Saturday, March 26, 2011

Electronic Structure of Atoms

Before we discuss the more complicated aspects of organic chemistry, it's wise to start with the basics; namely, the electronic structure of atoms.  This knowledge will come in handy later and will review anything you may have covered in general chemistry.

An atom contains a small, dense nucleus composed of neutrons and positively charged protons.  Most of the mass of an atom is contained in its nucleus, which is surrounded by a space containing negatively charged electrons.

The probability of finding an electron in various regions of space relative to the nucleus is defined by shells.  The energy of the electrons inside these shells are quantized, which means that only specific values of energy are possible, as opposed to a continuum of values. These shells only occur at quantized energies in which three important effects balance each other.

The first is the electrostatic attraction that the electrons have to the nucleus and that draws them toward the nucleus, the second is the electrostatic repulsion between the electrons, and the third is the wavelike nature of an electron that prefers to be delocalized.  Delocalization refers to the spreading of electron density over a larger volume of space.

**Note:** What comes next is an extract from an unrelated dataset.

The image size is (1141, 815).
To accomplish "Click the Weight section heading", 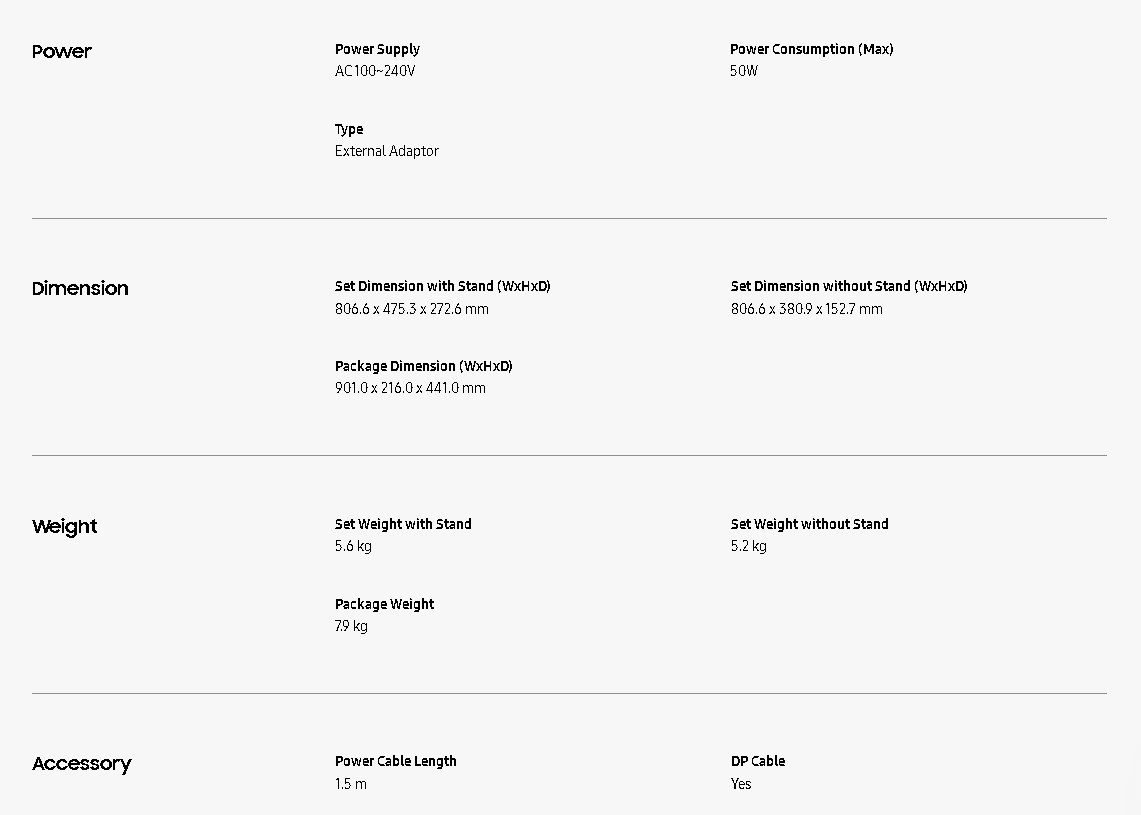I will click(x=65, y=526).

Electron shells are identified by the principal quantum numbers 1, 2, 3, and so on.  Each shell can contain up to 2(n^2) where n is the number of the shell.  Therefore, the first shell can contain 2 electrons, the second can contain 8, the third 18, and so on.  Electrons in the first shell are nearest to the positively charged nucleus and are held most strongly.  Likewise, electrons in the further shells are held less strongly, due to decreased proximity to the positively charged nucleus.

Shells are divided into subshells designated by the letters s, p, d, and f.  Within these subshells, electrons are grouped in orbitals.  An orbital is a region of space that can hold two electrons and has a specific quantized energy.  The first shell contains a single orbital called a 1s orbital.  The second shell contains one s orbital and three p orbitals. 

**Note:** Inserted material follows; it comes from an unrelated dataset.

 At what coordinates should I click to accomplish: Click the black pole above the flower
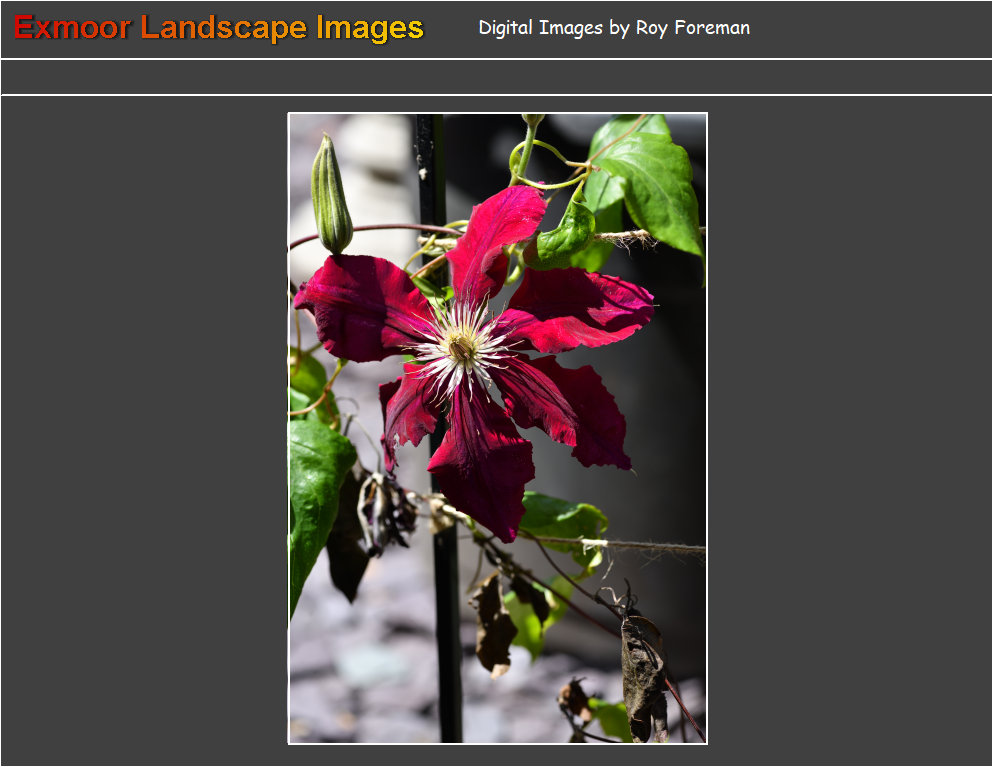pyautogui.click(x=430, y=170)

The three 2p orbitals reflect orthogonal angular momentum states in three-dimensional space.  Orthogonal in this context results in 90 degree angles between the orbitals, but in all cases orthogonals also means that the orbitals have no net overlap.  As a point of reference, to discuss the 2p orthogonal orbits, we consider them to be directed along the x-, y-, and z- axes and give them designations, 2px, 2py, and 2pz

The third shell contains one 3s orbital, three 3p orbitals, and five 3d orbitals.  The shapes of s and p orbitals will be discussed later when we cover quantum or wave mechanics.


  1. Very interesting read, keep it up.

  2. That was a good, lucid explanation. i remember most of it from biology last semester so it was a good review.

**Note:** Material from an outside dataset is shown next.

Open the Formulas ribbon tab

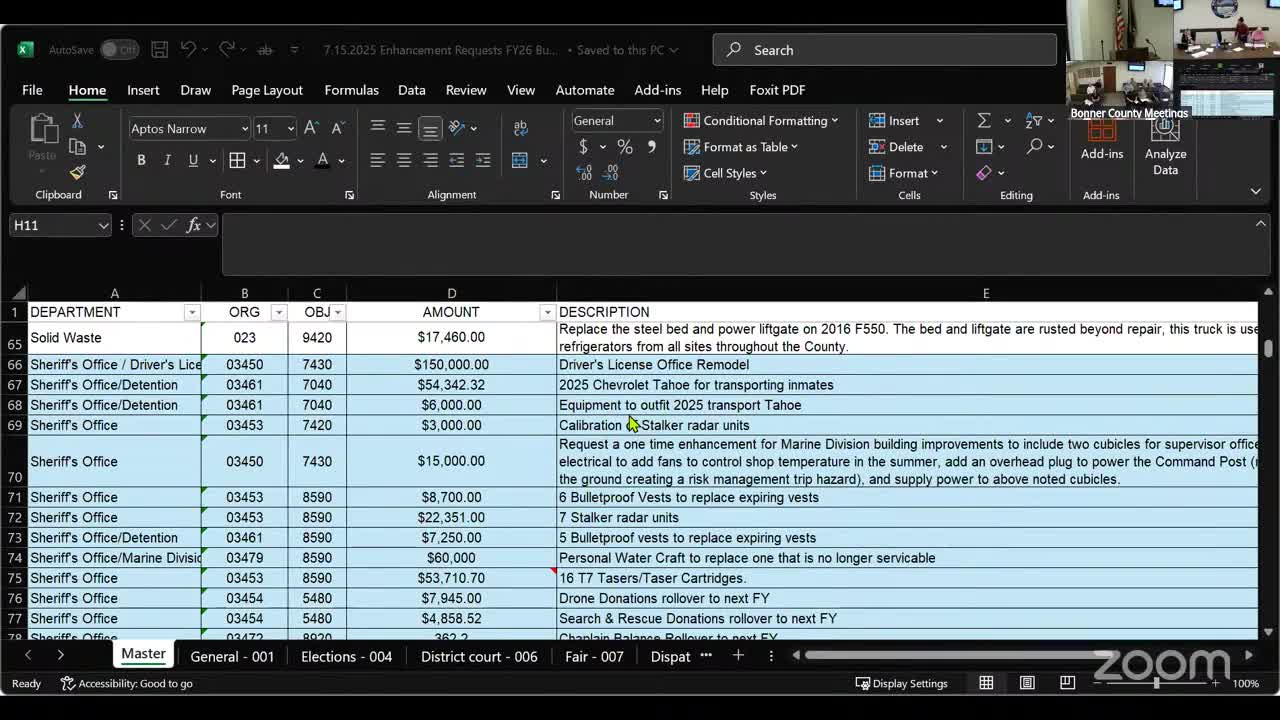351,90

  3. Looking forward to hopefully learning something I don't know in this blog. That's your challenge :D


  4. Drug cartels are making $MILLIONS$, so why not spend some of that money developing a super powerful synthetic heroin, say its 1000times more powerful than normal, that means you now need to smuggle 1 kilo instead of 1000 kilo's...i'm just saying could always add 999kilo's of cut to that 1 kilo and no one would be the wiser...

  5. quantum mechanics :D awesome dude, post moar

  6. Yeah I don't feel so smart anymore :)

  7. I really didn't have any prior existing knowledge of shells - your topics are really informative, thanks a lot!

  8. A neutron walks into a bar and asks:
    “Hey, how much for a beer?”
    The bartender says, “For you, no charge.”